Tournés vers l’avenir
La phase de développement principale parvenant à son terme, ThalesRaytheonSystems porte maintenant son attention sur les contrats qui permettront d’installer des sites de réplication, et d’aider les nations concernées par l’ACCS à assurer leur transition vers le nouveau système. Le partenariat permettra également d’ajouter des capacités nouvelles, notamment une composante de défense antiaérienne et antimissiles intégrée. La vente de systèmes dérivés de l’ACCS est également envisagée hors de l’OTAN, par exemple au Moyen-Orient.
« Notre réussite est triple, se félicite Philippe Duhamel. Nous avons développé un système de très grande ampleur ; nous avons mis sur pied, avec le succès que l’on sait, une collaboration franco-américaine et, enfin, nous avons su gérer notre organisation interne de manière efficace. »
Depuis l’attribution du contrat en 1999, la société a dû faire face à de nombreuses difficultés, qu’il s’agisse de faire évoluer les spécifications ou de prendre en compte des technologies en rapide développement. Gérer au mieux le travail des quelque 800 ingénieurs et techniciens affectés au projet n’a pas été la moindre des défis.

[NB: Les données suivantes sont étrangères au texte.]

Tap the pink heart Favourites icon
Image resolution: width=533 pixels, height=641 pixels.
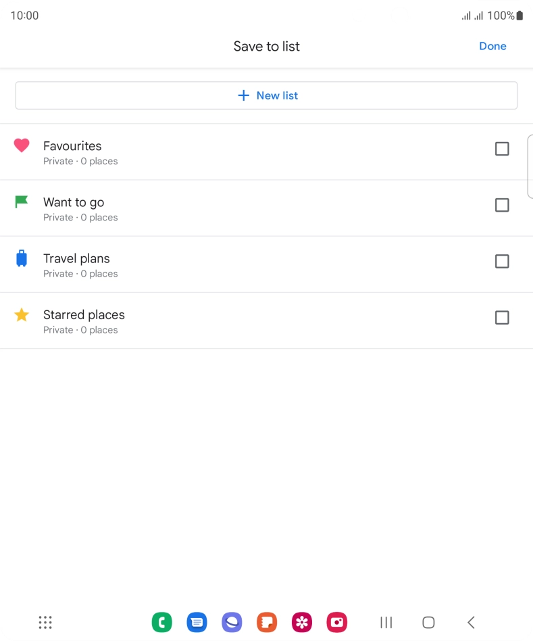22,145
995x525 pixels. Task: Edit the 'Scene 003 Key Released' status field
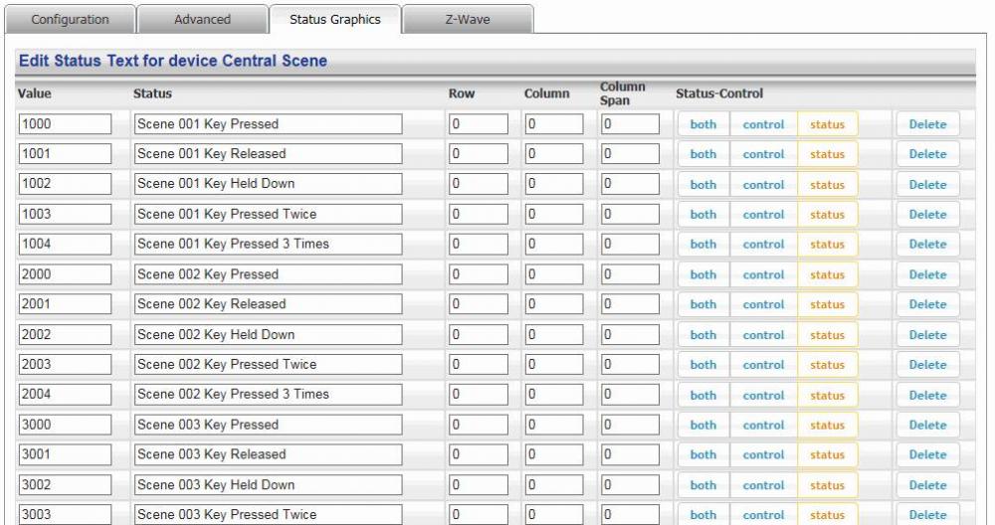(x=268, y=454)
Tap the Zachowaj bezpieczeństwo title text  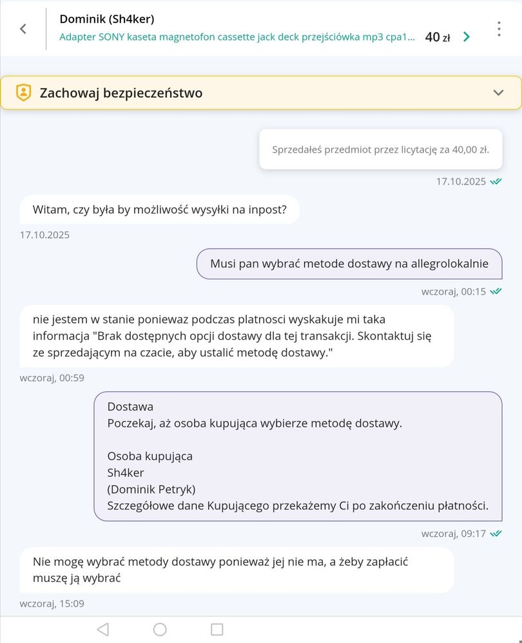[x=121, y=93]
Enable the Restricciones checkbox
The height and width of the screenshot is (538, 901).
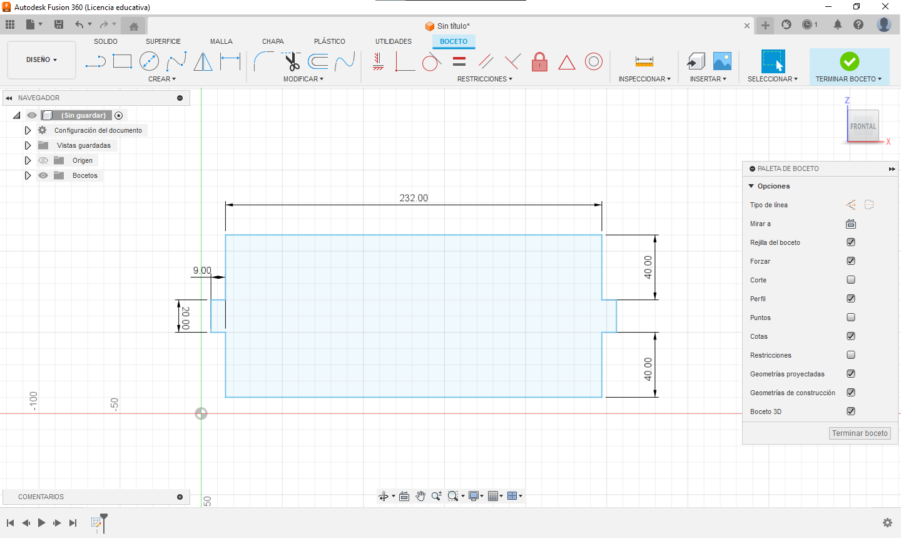[851, 355]
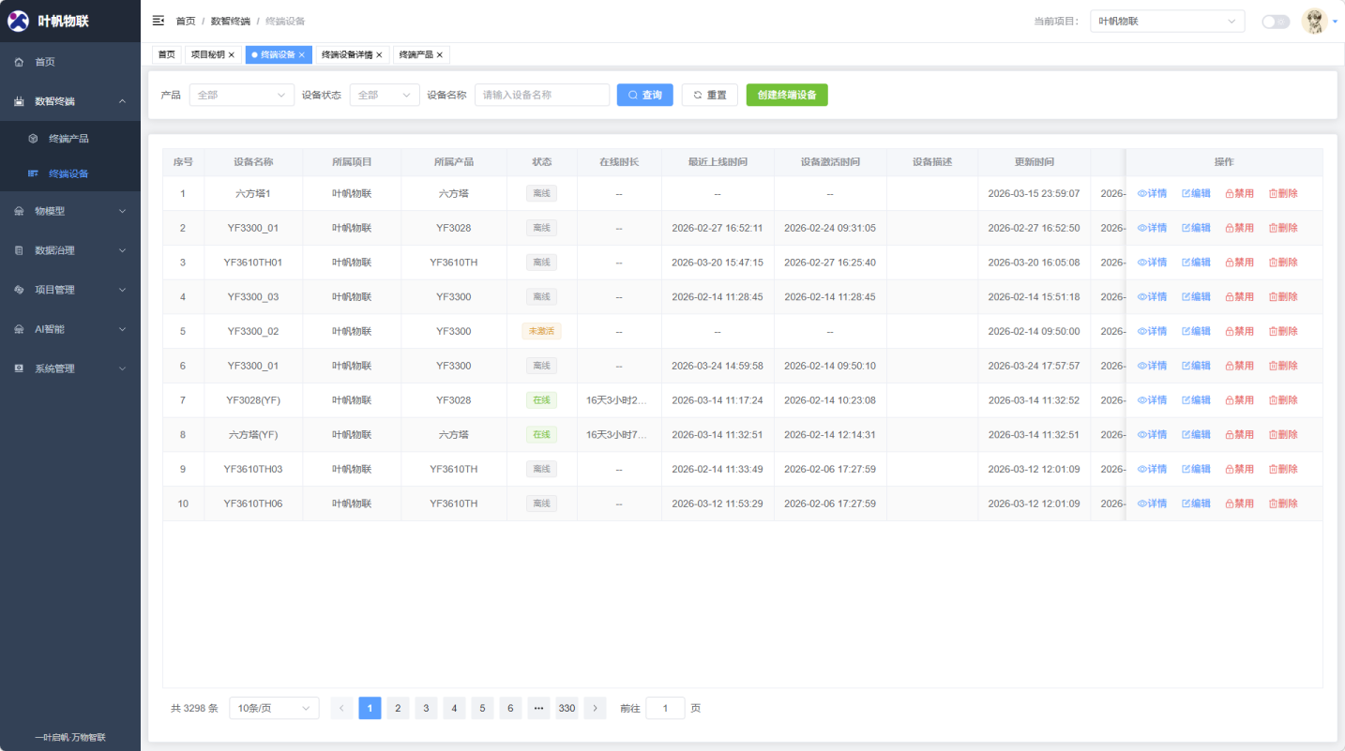
Task: Switch to the 终端产品 tab
Action: [416, 55]
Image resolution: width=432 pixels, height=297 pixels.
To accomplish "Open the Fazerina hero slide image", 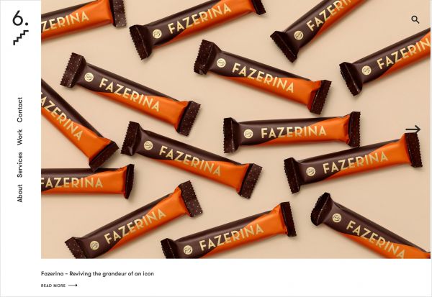I will [x=235, y=129].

ThalesRaytheonSystems a adopté un mélange de techniques de développement classiques en matière de logiciels et de méthodologies plus récentes consistant notamment à répartir les tâches en petits modules, avec suivant constamment les progrès réalisés et en testant régulièrement les codes.
« Le système ACCS a maintenant une longue histoire derrière lui, et les difficultés ont été nombreuses sur sa route. Mais tout cela est maintenant derrière nous : l’ACCS entre en service auprès de l’OTAN à un moment où les pays de l’Alliance en ont vraiment besoin, conclut Steve duMont. Et ThalesRaytheonSystems est particulièrement fier d’être un acteur clé de ce programme majeur. »
Points clés
L’ACCS intègre toutes les capacités, de la planification de mission à la surveillance de l’espace aérien et à la gestion des forces aériennes.
Ce système unique peut être utilisé pour contrôler l’ensemble des ressources sur le théâtre d’opérations – aéronefs, carburant et personnels.